There are parts of the Bible that describe censorship disapprovingly. In the Old Testament, the prophet Jeremiah was imprisoned several times by powerful people who didn’t like what he was saying. Everybody thought he should die for making unfavorable prophecies about them. A priest had him beaten and put in the stocks. A rival prophet tried to get another priest to put Jeremiah in the stocks and neck-irons just for prophesying at all. A king imprisoned him because he thought he should have made a different prediction. Another king burned what Jeremiah had written and tried to arrest him. And another king’s officials, who thought Jeremiah should die for what he was saying, captured him and kept him in a deep cistern.

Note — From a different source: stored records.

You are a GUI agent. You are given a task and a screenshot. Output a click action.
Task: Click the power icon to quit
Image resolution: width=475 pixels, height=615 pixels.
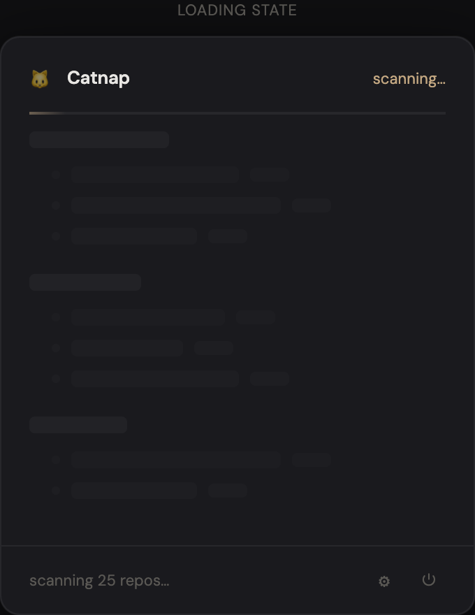(429, 580)
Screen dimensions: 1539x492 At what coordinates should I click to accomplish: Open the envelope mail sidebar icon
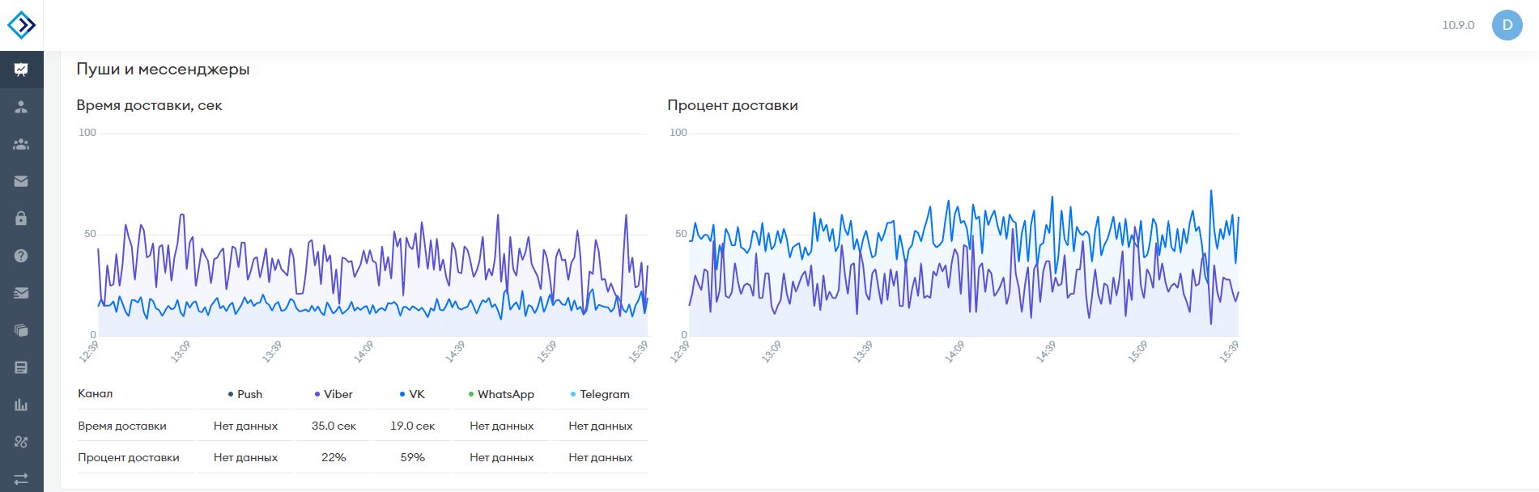21,181
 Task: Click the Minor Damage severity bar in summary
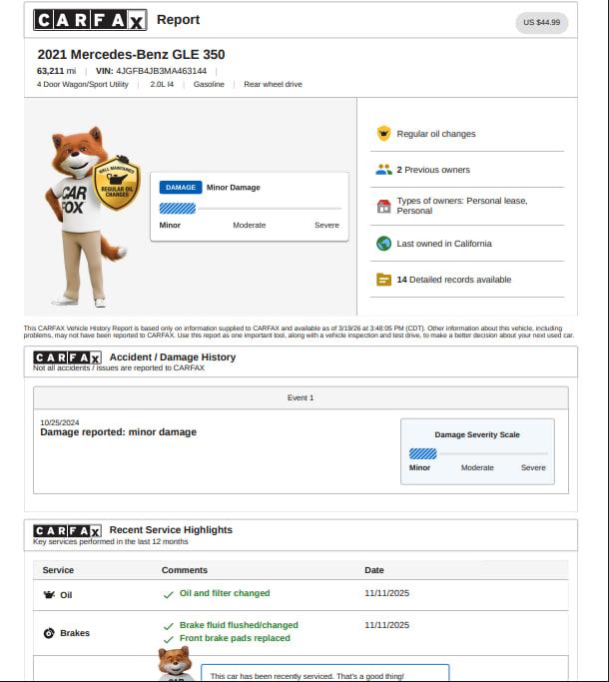tap(250, 209)
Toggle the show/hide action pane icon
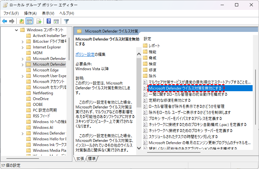The height and width of the screenshot is (169, 259). pyautogui.click(x=56, y=21)
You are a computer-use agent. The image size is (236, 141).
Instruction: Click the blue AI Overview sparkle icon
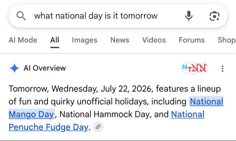pos(14,68)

There was another prophet, named Uriah, who a king actually had killed for predicting the same things Jeremiah predicted. And a priest tried to get the king of Israel to force the prophet Amos to leave the country because he didn’t like his words. Amos said God would punish that priest and his family for trying to stop him from prophesying in Israel.

In the New Testament, the Jewish leaders demanded that the early Christians stop telling people about Jesus, and had them beaten when they didn’t stop.

Since these prophets and Christians are portrayed as the persecuted heroes in these stories of censorship,1 it seems the Bible is pro-free speech, right? Well, no, not really. Nobody thinks speech that they agree with should be suppressed. Wanting your own ideas to be protected from censorship is not enough to make you a free speech proponent. You’re not actually in favor of the right to free speech unless you’re in favor of free speech for everyone. Which the Bible certainly is not.

Jephthah, who the Bible never describes as a bad guy, had tens of thousands of people from a certain tribe of Israel slaughtered because he didn’t like what some people from that tribe said once. Nehemiah thought people should be enslaved as a punishment for insulting people.

People in the Bible thought that people should be killed for saying their current leader wasn’t a good one. The leaders in question sometimes disagreed and thought people should be allowed to criticize them, but not always. Some kings in the Bible thought people should be killed for what they said about them.

Some of the kings who thought that way are portrayed as bad kings, but even supposedly good kings like David silenced people. Solomon declared that people he deemed not to be wise enough must not open their mouths. The Bible approvingly describes a king making a decree that anyone who said anything against the God of Israel must be killed.2 Paul said people who taught things that he didn’t agree with must be silenced. He also threatened his own followers and said he wouldn’t spare those who questioned his authority.

The God of the Bible clearly isn’t into free speech. The Bible says God killed thousands of his people for expressing disapproval of their leaders’ actions. David praised God for silencing his enemies, and asked him to do it some more. God told Ezekiel he was going to have the Ammonites slaughtered for their insults. He told Zechariah he was planning to ban people from saying the names of other gods, and to make (false?) prophecy a crime punishable by death. The one sin that God will never forgive, according to Jesus, is a speech offense. God thinks some people don’t even have a right to talk about God’s laws.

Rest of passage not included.